_O QUE SE PEDE_.
1) Responda com base no texto sobre a Liga das Nações:
(a) Quantos participantes a Liga tinha em 1923?
(b) Quantos Estados foram convidados na época da constituição?
(c) De que partido era a maioria do Congresso que não ratificou o Tratado de Versalhes?
2) Dê prosseguimento ao texto sobre a Liga das Nações a partir da sua última frase.

_TEXTO SELECIONADO_.
..............................
À época de sua constituição, foram trinta e dois os Estados membros originários e outros 13 convidados. Em 1923 eram 54 participantes.

  • Membros originais: EUA / Bélgica / Bolívia / Brasil / Império Britânico / Canadá / Austrália / África do Sul / Nova Zelândia / Índia / China / Cuba / Equador / França / Grécia / Guatemala / Haiti / Hejaz / Honduras / Itália / Japão / Libéria / Nicarágua / Panamá / Peru / Polônia / Portugal / Romênia / Estado dos Eslovenos-Croatas-Sérvios / Sião (Tailândia) / Checoslováquia / Uruguai.
  • Membros convidados: Argentina / Chile / Colômbia / Dinamarca / Espanha / Noruega / Paraguai / Holanda / Pérsia / El Salvador / Suécia / Suíça / Venezuela.

EUA e a ratificação do tratado

Apesar da determinação do presidente dos EUA, Woodrow Wilson em arquitetar suas ideias para pautar as relações internacionais dali em diante, sua atuação dividiu a opinião pública no país.

O Congresso – de maioria Republicana – não ratificou o Tratado de Versalhes e os EUA não participaram da Liga das Nações.

Tal ação tomada pelo Congresso é explicada pelo fato de que o tom isolacionista ditou o comportamento norte-americano, evitando o envolvimento em conflitos do outro lado do Atlântico.
..............................
_DADOS APRESENTADOS_.
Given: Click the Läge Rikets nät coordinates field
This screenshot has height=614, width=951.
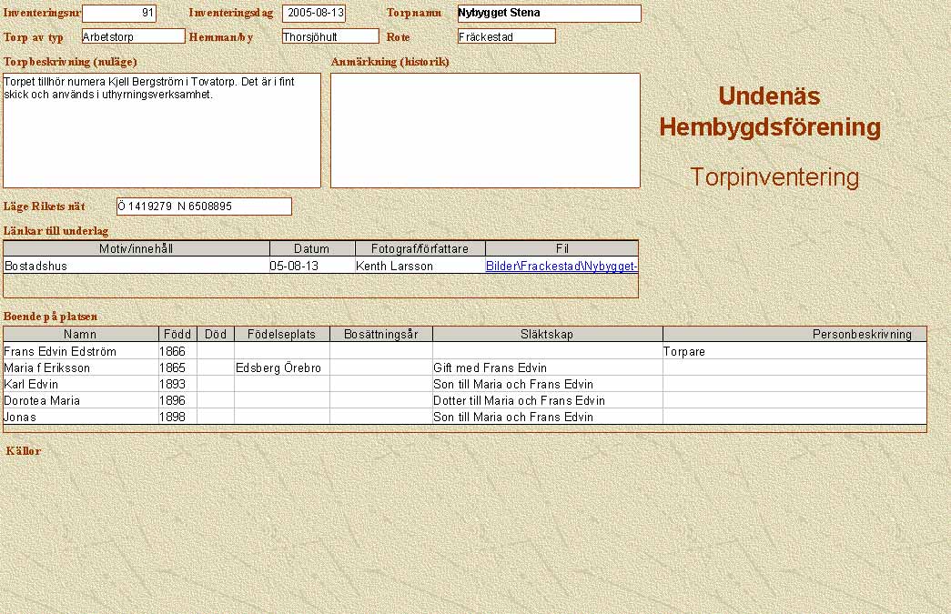Looking at the screenshot, I should pyautogui.click(x=204, y=206).
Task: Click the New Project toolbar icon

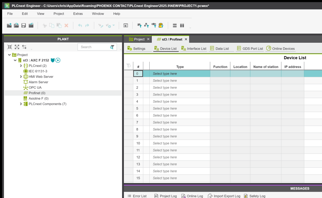Action: coord(9,26)
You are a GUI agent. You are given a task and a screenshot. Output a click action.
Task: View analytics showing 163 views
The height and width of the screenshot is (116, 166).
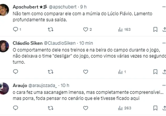tap(124, 29)
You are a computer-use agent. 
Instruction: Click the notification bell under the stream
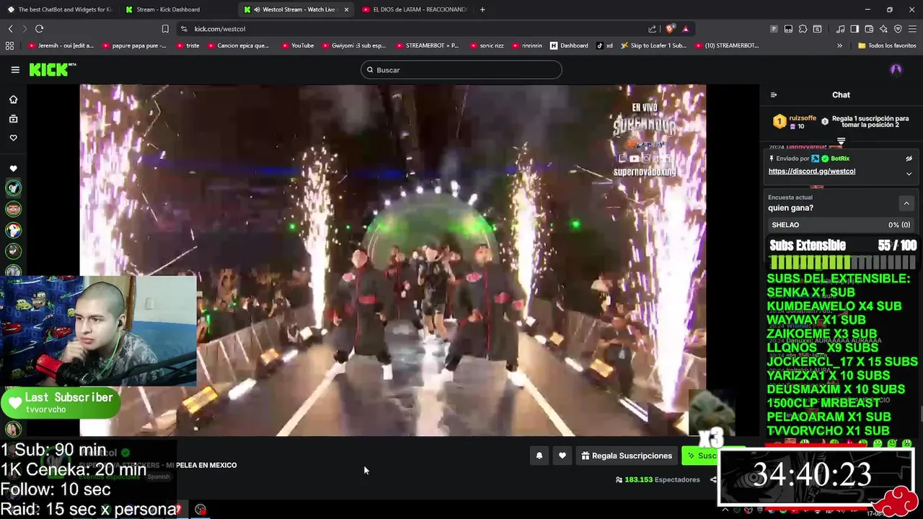539,456
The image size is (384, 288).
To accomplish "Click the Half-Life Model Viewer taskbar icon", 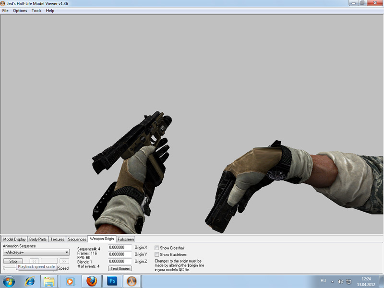I will 130,281.
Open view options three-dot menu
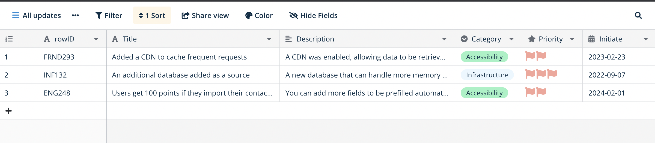 75,16
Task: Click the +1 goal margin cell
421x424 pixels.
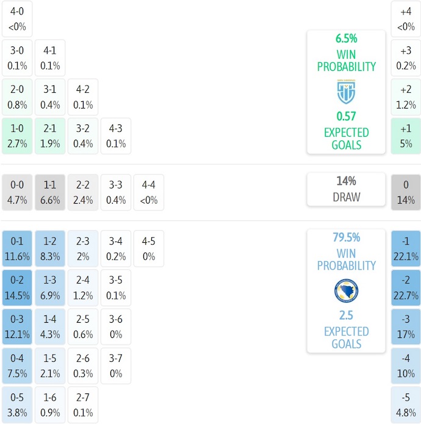Action: pos(406,136)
..............................
_RESPOSTAS POR TAREFA_.
1)
(a) 54 participantes.
(b) 13 Estados.
(c) Republicana.

2)
Apesar do não ingresso americano na Liga das Nações, houve a expectativa dos países europeus de que eles mudassem sua posição posteriormente, mas isso nunca ocorreu.

A estrutura interna da instituição

Com o nascimento da Liga das Nações, criou-se o modelo de separação entre Assembleia, Conselho e Secretariado.

Assembleia: servia como uma representação igualitária entre as Nações – cada Estado com direito a um voto, com reuniões ocorrendo a cada um ano podendo ser convocadas em caráter extraordinário. As decisões eram tomadas por unanimidade dos membros.

Conselho: a configuração inicial projetava nove membros, dos quais cinco seriam permanentes – EUA¹, França, Império Britânico, Itália e Japão², e o restante dos membros temporários eram eleitos anualmente pela Assembleia.

Com o passar do tempo, o número de cadeiras foi expandido: a Alemanha ingressou na Organização em 1926 como membro permanente, mas a abandonou em 1933, quando Hitler chegou ao poder.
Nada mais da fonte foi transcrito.